Since 2002, the Bharatiya Janata Party’s election campaign in Gujarat has always revolved around one personality – Narendra Modi. In the campaigns for the 2002, 2007 and 2012 Assembly elections in the state, Modi was the sole rallying point.
Now, as momentum builds in Gujarat for a do-or-die poll battle later this year, it is becoming apparent that though Modi remains the pivot of the BJP’s election campaign, the party is not relying only on him or even party president Amit Shah to draw in voters.
Shah has set the party a target of 150-plus seats in the 182-seat Assembly this time. To create the groundswell to achieve this target, the BJP has brought in several senior leaders from outside Gujarat to campaign.

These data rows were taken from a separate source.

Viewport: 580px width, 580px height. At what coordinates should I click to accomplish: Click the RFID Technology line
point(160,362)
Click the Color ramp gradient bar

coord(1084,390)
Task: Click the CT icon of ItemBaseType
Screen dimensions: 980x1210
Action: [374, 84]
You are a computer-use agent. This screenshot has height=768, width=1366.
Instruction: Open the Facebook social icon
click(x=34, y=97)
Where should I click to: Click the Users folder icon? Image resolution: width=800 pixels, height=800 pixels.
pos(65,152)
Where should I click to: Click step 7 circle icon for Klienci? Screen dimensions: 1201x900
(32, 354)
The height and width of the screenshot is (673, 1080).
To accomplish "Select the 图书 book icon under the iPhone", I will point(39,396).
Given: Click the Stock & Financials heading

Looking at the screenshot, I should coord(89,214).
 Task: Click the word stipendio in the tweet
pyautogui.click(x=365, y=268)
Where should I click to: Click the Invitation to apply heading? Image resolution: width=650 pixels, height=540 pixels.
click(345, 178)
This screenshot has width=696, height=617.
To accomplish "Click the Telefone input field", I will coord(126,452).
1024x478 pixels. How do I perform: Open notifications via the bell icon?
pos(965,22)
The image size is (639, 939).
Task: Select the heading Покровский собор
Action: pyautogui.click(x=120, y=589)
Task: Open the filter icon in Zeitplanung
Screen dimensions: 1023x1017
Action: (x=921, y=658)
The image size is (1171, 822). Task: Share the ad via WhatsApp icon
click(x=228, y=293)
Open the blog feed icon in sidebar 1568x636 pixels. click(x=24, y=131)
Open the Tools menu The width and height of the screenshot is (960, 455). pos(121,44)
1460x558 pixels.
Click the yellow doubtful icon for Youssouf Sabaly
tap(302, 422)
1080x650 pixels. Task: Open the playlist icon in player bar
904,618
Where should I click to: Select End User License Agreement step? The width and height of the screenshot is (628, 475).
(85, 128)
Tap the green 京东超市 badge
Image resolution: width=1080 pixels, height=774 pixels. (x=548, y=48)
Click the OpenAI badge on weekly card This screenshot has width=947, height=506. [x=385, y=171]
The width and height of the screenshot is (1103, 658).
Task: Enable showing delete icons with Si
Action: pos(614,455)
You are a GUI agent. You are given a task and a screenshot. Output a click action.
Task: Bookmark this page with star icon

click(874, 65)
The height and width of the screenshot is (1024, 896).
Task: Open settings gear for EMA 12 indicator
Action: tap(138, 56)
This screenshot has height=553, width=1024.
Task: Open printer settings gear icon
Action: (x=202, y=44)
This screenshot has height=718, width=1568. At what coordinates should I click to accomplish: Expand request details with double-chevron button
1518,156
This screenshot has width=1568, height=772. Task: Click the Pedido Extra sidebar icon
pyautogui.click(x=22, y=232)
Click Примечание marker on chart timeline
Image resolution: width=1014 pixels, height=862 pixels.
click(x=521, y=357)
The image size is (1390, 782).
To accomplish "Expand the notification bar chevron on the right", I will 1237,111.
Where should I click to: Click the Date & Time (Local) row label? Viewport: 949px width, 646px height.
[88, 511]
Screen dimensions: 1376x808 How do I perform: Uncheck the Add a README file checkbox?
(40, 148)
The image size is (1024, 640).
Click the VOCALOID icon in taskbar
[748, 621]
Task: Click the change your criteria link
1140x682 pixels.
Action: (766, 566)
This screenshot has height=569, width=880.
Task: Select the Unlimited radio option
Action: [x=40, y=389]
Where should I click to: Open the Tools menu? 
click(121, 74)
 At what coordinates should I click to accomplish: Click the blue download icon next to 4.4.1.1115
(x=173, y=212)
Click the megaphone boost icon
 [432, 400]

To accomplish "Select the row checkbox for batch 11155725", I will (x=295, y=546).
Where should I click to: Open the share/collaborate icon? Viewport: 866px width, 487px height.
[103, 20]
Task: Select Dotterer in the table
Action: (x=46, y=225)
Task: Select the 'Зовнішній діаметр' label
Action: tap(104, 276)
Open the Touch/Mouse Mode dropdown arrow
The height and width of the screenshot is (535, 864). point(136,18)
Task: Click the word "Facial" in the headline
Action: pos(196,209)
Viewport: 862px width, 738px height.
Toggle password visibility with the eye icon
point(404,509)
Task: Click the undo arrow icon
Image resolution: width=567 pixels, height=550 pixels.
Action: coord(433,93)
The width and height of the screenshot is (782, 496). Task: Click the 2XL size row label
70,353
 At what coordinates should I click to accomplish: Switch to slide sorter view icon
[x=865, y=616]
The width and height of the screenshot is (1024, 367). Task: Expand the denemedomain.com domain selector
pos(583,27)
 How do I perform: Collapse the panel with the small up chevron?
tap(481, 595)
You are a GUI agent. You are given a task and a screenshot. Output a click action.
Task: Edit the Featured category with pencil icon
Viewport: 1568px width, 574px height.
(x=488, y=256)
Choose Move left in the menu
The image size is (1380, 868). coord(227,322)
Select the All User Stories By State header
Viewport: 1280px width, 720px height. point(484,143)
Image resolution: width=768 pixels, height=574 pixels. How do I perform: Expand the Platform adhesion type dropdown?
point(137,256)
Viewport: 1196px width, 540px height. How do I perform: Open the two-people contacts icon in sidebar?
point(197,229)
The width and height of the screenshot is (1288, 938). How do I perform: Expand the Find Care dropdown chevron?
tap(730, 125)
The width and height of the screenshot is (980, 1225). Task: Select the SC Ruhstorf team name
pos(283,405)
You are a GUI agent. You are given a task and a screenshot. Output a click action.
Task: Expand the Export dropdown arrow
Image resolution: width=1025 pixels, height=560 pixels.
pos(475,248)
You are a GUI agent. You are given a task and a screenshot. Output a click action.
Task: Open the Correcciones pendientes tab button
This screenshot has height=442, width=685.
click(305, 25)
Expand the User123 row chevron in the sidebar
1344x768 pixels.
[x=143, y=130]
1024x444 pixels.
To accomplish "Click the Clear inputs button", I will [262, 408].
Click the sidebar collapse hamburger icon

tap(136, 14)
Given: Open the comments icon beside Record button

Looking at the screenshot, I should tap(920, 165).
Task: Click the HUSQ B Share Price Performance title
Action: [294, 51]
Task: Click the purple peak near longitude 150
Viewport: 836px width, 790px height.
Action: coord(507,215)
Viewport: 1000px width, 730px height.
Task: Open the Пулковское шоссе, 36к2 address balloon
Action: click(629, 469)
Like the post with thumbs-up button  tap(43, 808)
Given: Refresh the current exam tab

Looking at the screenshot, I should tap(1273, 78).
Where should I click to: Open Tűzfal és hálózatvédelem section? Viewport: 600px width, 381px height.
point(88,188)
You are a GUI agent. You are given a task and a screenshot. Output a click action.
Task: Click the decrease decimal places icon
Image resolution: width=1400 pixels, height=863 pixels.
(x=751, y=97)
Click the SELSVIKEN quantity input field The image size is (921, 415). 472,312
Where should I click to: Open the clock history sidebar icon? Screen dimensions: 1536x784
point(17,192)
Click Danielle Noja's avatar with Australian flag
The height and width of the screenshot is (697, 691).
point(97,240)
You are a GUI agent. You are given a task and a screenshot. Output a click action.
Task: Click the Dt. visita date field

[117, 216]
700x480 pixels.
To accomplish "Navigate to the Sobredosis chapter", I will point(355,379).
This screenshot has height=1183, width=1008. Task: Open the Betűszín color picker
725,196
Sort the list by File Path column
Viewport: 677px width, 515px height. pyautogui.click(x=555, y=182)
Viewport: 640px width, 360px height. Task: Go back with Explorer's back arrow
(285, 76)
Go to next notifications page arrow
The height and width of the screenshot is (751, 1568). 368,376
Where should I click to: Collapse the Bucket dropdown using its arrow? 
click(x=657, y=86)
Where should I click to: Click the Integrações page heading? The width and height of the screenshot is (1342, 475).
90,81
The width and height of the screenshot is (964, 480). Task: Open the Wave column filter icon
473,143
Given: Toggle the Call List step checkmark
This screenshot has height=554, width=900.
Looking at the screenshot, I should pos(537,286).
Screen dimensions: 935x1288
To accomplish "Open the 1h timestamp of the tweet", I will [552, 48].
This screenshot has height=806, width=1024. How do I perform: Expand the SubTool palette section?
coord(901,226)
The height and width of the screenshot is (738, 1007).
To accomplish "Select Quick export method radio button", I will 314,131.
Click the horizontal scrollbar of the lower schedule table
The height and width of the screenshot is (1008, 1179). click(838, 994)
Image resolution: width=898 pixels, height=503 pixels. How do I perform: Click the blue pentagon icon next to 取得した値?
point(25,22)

Most significant among them is Uttar Pradesh Chief Minister Adityanath, who is being presented as Hindutva’s new poster boy.
Polarising speech
Adityanath started a two-day visit to South Gujarat on Friday with a polarising speech in Valsad, South Gujarat. “They [Congress] are not supporters of development, but of devastation,” he said. “That is why when a terrorist like Ishrat Jahan was killed by security forces in Gujarat [Congress vice-president] Rahul Gandhi came to support her.”
This was a contentious claim. Nineteen-year-old Ishrat Jahan and three others were killed in an alleged encounter with security forces on the outskirts of Ahmedabad in 2004. The Gujarat Police had claimed that the four were conspiring to kill Narendra Modi, who was Gujarat’s chief minister at the time. However, a chargesheet produced by the Central Bureau of Investigation in 2013 called the encounter a case of “unlawful killing”, conducted jointly by the Intelligence Bureau and the Gujarat police. Modi’s confidante, Amit Shah, who is BJP president Amit Shah, was charged with orchestrating the killing. After the BJP won the 2014 national elections, Shah was cleared of the charge.
That was not the only statement made by BJP leaders on the campaign trail that seemed to sit at odds with reality. The previous day, on October 12, at a rally in Banaskantha district of North Gujarat, Union Minister Uma Bharati claimed that the Congress benefited from the assassination of Mahatma Gandhi.
“This matter is going on since the time [Nathuram] Godse killed Gandhiji,” she said. “Today I ask the country through you [the media] as to who benefited from the murder of Gandhiji.”
She added that while the RSS faced damage and the country suffered losses because of Gandhi’s assassination, “only the Congress benefited”.
Bharati said: “[This is] because Gandhiji had suggested that the Congress be dissolved [after Independence]. In fact, he had already announced that the Congress shall be disbanded.”
Bharati was accompanied by Rajasthan Chief Minister Vasundhara Raje Scindia, who also addressed the rally.
On Saturday, External Affairs Minister Sushma Swaraj will attempt to reach out to women voters in the state. She is scheduled to preside over a video event called Mahila Townhall in Ahmedabad, where she is expected to take questions from women across the state.
The decision to field Swaraj is seen as a strategic move by the party to consolidate women voters, a constituency Modi is said to have carefully nurtured during his stint as Gujarat chief minister between 2001 and 2014.
Critics see desperation
While BJP insiders remain tight-lipped with regard to the subtle break in the party’s electioneering strategy in Gujarat, Modi’s opponents have tried to interpret it as a sign of its desperation in the state.
Young Patidar leader Hardik Patel, for example, pointed this out in a tweet on October 12. “Earlier leaders of Gujarat BJP used to go to other states for election campaign. But now leaders from other states come to Gujarat for election campaign,” he tweeted.
While there is nothing intrinsically wrong with the BJP drafting leaders from across the country for the campaign, it does raise questions about the state of the party in Modi’s home turf. All will be known on December 18, when the election results are declared.